Scheherazade is the main character in “One Thousand and One Nights/Arabian Nights,” a collection of Middle Eastern folk tales originally told in Arabic. How can there be a main character in a collection of stories? It’s a narrative device called framing. Scheherazade’s tale is the frame of the story through which the other stories are told.

In short: King Shahrayar, who rules in India and China, marries the wrong woman. After she cheats on him, Shahryar decides to never trust women again.

“I, Shahrayar, shall each night marry a virgin, kissed only by her mother. I shall kill her the following morning and thereby protect myself from the cunning deceit of women, for there is not a single chaste woman on this earth!” he pronounces.

Spoiler alert: Eventually they can’t find any more virgins.

This is when Scheherazade volunteers to be Shahrayar’s wife, but she plans to tell her new husband a story each night, but to always end on a cliffhanger. If he wants to know the ending, he has to postpone her execution by another day. Each night, Shahrayar spins a tale of the oppressor vs. the oppressed.

“Through all these stories, she is working on him,” writes Joe Fassler for the Atlantic. “She chooses stories that mirror her predicament. All the characters are pleading for life, in a way.”
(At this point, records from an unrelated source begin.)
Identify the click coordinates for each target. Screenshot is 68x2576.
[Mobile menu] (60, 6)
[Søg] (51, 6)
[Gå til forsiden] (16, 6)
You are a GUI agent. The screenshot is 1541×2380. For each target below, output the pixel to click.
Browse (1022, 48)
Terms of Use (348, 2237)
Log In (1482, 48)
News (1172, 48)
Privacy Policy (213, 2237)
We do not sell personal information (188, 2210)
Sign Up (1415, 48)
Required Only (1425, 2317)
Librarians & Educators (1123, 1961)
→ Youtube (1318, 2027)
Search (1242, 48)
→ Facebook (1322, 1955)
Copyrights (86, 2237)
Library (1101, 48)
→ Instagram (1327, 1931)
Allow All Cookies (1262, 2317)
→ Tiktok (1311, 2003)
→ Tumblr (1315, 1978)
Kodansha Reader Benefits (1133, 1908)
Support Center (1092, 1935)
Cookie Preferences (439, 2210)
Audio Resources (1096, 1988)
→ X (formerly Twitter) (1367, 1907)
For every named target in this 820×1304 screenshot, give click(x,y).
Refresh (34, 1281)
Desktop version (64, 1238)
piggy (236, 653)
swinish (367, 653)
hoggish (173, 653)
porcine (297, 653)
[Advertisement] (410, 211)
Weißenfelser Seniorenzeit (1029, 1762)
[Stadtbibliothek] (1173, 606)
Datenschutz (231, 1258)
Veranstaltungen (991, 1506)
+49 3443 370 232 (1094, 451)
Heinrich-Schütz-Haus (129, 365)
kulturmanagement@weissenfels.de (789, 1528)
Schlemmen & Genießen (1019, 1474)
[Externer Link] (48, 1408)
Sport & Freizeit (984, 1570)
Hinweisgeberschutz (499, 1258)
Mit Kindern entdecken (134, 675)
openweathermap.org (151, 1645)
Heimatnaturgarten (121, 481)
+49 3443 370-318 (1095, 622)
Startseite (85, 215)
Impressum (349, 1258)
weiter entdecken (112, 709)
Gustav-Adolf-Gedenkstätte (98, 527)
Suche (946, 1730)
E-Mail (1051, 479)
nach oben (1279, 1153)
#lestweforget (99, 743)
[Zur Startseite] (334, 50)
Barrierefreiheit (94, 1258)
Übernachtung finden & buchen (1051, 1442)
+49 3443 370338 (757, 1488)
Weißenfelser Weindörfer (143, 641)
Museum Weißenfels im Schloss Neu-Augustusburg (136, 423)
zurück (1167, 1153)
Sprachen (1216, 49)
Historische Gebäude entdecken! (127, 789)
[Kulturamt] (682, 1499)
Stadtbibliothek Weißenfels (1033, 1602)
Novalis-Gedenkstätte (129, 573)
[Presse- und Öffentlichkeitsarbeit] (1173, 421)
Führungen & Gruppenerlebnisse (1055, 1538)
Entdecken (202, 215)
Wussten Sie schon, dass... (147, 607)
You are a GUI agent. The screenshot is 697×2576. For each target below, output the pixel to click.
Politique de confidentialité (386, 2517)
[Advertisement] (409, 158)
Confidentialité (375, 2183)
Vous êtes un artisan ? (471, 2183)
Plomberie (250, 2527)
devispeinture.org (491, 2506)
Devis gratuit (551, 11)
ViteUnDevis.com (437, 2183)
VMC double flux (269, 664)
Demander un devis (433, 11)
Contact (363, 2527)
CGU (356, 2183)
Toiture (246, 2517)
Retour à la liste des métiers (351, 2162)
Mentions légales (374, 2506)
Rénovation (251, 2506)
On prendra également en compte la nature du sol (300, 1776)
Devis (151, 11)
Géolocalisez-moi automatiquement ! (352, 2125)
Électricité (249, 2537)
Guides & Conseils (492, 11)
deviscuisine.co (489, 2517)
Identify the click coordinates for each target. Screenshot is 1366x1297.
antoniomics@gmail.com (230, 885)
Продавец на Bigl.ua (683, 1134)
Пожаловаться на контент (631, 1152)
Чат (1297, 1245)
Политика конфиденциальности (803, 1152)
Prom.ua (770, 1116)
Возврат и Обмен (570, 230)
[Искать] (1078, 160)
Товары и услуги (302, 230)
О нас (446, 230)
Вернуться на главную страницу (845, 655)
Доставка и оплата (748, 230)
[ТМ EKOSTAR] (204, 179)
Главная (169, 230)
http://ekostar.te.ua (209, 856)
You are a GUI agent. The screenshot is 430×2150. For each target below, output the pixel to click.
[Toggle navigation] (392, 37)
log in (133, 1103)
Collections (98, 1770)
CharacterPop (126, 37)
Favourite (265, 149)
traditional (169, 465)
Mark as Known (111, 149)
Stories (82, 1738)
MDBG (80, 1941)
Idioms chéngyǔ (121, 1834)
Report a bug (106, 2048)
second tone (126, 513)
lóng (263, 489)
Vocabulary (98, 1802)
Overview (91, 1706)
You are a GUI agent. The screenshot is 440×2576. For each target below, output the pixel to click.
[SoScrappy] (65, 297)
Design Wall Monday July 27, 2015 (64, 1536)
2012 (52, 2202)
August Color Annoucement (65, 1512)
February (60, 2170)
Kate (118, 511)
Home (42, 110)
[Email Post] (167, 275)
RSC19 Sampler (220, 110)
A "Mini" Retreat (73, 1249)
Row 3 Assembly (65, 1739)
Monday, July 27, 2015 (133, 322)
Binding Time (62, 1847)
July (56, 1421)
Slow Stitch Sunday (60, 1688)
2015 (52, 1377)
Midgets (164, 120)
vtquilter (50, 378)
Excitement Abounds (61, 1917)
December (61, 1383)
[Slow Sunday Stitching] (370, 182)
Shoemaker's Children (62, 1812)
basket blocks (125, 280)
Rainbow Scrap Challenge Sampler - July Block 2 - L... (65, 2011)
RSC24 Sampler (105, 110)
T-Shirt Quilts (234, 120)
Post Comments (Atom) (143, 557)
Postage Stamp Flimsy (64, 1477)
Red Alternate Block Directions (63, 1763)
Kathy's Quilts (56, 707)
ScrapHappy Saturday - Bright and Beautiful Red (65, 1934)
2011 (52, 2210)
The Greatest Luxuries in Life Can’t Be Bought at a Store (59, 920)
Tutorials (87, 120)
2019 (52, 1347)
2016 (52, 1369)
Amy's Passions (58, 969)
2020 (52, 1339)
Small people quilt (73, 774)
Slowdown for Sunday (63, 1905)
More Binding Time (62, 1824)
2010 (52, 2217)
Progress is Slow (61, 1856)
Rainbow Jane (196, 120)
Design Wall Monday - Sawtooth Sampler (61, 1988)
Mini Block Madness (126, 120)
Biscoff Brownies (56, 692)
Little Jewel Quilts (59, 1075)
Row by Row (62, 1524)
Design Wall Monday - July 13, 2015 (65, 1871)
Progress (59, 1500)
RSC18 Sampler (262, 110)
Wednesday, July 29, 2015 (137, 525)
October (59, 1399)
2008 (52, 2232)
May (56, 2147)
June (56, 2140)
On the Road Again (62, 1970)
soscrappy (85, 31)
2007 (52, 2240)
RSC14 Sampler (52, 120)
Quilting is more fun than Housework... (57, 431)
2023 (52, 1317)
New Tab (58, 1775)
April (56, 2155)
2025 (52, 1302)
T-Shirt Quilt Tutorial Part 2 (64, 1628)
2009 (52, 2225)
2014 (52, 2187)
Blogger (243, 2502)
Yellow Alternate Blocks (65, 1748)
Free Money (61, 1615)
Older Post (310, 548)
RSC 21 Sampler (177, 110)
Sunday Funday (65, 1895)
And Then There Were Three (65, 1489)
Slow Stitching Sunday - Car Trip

This goes on for 1001 nights, after which Shahrayar finally spares Scheherazade’s life for good. In the original, Scheherazade is brave and clever. The Ballets Russes’ 1911 production of “Scheherazade,” however, has nothing to do with oppression or storytelling. It’s simply “a ballet set in an Oriental harem,” writes Nikoo Paydar in a 2013 Artl@s Bulletin. In other words, an interesting character was replaced with a collection of stereotypes that paid no mind to the original story.

Rosie Thomas, in “Scheherazade’s Children,” calls the Ballet Russes’ production part of a second wave of European orientalist fantasy which happened in the early decades of the 20th century.

“Shamelessly dispensing with the clever woman storyteller—Scheherazade herself—the ballet was confected around one scene of the introductory frame story, which reveled in the despot, slave, harem, and orgy motifs that so excited the European imagination,” Thomas writes.

Basically, 19th and even 20th-century European depictions of Salome and Scheherazade leave something to be desired.

“I’m just really interested that both of these women have shown up in this art exhibit and through theater, which is my background,” Assaf told CL. “I’m interested in, as an Arab American woman now, in the 21st century, how to counter those figures. What do they have to say to us now? What do I have to say to them?”